Here's the theory: Water is normally injected either at the compressor inlet or in the diffuser just before the combustion chambers. Adding water increases the mass being accelerated out of the engine, increasing thrust, but it also serves to cool the turbines. Since temperature is normally the limiting factor in turbine engine performance at low altitudes, the cooling effect allows the engine to be run at higher RPM with more fuel injected and more thrust created without overheating. The drawback of the system is that injecting water quenches the flame in the combustion chambers somewhat, as there is no way to cool the engine parts without cooling the flame accidentally. This leads to unburned fuel out the exhaust and a characteristic trail of black smoke.

— James Albright

image

Updated:

2018-06-06

Here's the reality: Materials used to make turbine blades surpassed temperature limits early on and by the early sixties engines that could produce more thrust without resorting to water injection were common, cheaper to operate, and easier to maintain.

I flew water injected KC-135A tankers for two years and it was a pain. See Leper Crew for a short story about water injection woes.

I make the point early that this technology was quickly replaced by better materials engineering in engines, making water injection unnecessary. Well that isn't exactly true. There are still "modern" aircraft using water injection.
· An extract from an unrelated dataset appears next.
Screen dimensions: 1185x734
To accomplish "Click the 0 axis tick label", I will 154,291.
See: Update.

1 — Misconceptions

2 — Example system

3 — Update

image

1

Misconceptions

image

KC-135A Water Injection Takeoff,
from Martin Pole

Water injection was a great idea with older technology engines but it was inefficient and prone to failure. But the Air Force stuck with the technology long after the airlines moved on. By the time many of us got to the airplane, it was simply taught as a necessary evil, though the explanation was right in the manual. Few pilots really understood it. Case in point, this from a pilot with a lot of experience in the KC-135A . . .
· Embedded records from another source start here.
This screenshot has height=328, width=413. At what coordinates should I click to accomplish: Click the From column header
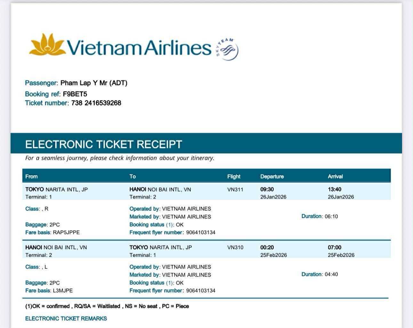31,176
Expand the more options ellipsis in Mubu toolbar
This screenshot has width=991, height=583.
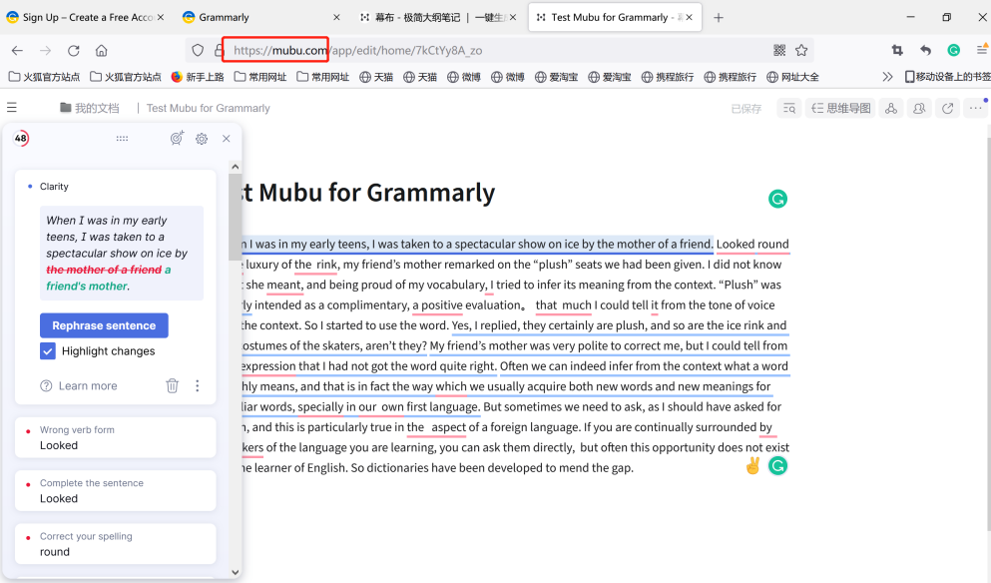975,108
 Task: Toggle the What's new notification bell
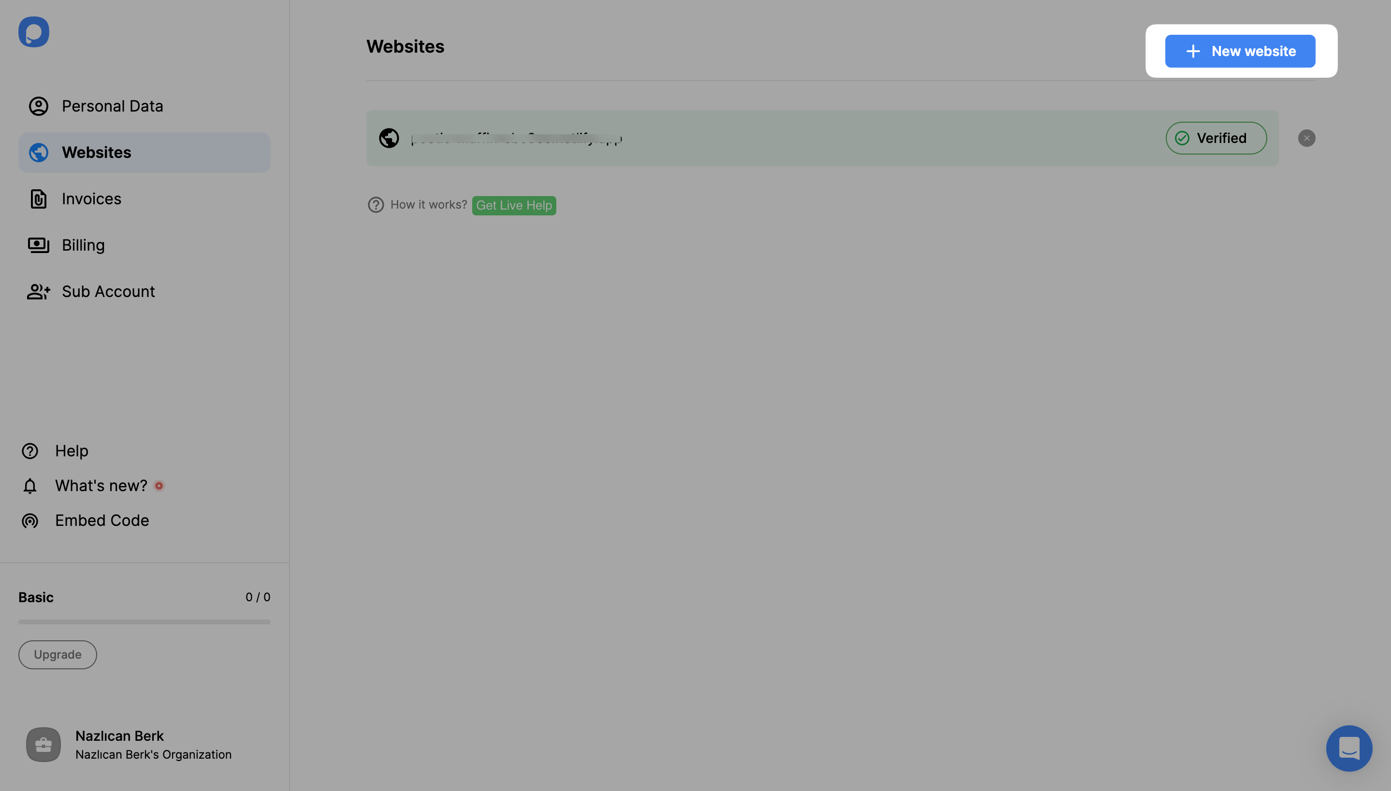[x=29, y=486]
Your high school science teacher lied to you-water does burn. KC-135A Pratt & Whitney model J57 engines produce thirteen thousand pounds of thrust by injecting water into inlets and combustion chambers. Six hundred and seventy gallons of demineralized water burns in about 125 seconds during a "wet thrust" takeoff. Aircrews can tell water injection is working by the quick swings of the engine pressure ratio gauge needle and a very noticeable increase in noise and airframe vibration. Wet thrust takeoffs and 1950s-era jet engines are the reasons KC-135As are called "Water Wagons." Water Wagons are too heavy for takeoff without water, too heavy for takeoff with 165,000 pounds of fuel. If our aircraft does not get water injection, my crew stays home, becoming the new Spare Crew watching everyone else go to war. No one wants to stay home.

Source: Hasara, p. 8

First point: water does not burn and that was not its purpose in this engine. More about that below. Second point, if the conditions were right, you could actually takeoff with a failed system so long as you could dump the water during flight. Final point: I included this "excerpt" to illustrate that pilots don't need to understand the science behind their aircraft to fly them.

2

Example system

image

KC-135A Water Injection System, from KC-135A Flight Manual, figure 1-7.

A water injection system provides thrust augmentation by allowing water to be sprayed into the air inlet and diffuser section of each engine. Water injected in this manner serves to increase the density of inlet and combustion air allowing increased thrust.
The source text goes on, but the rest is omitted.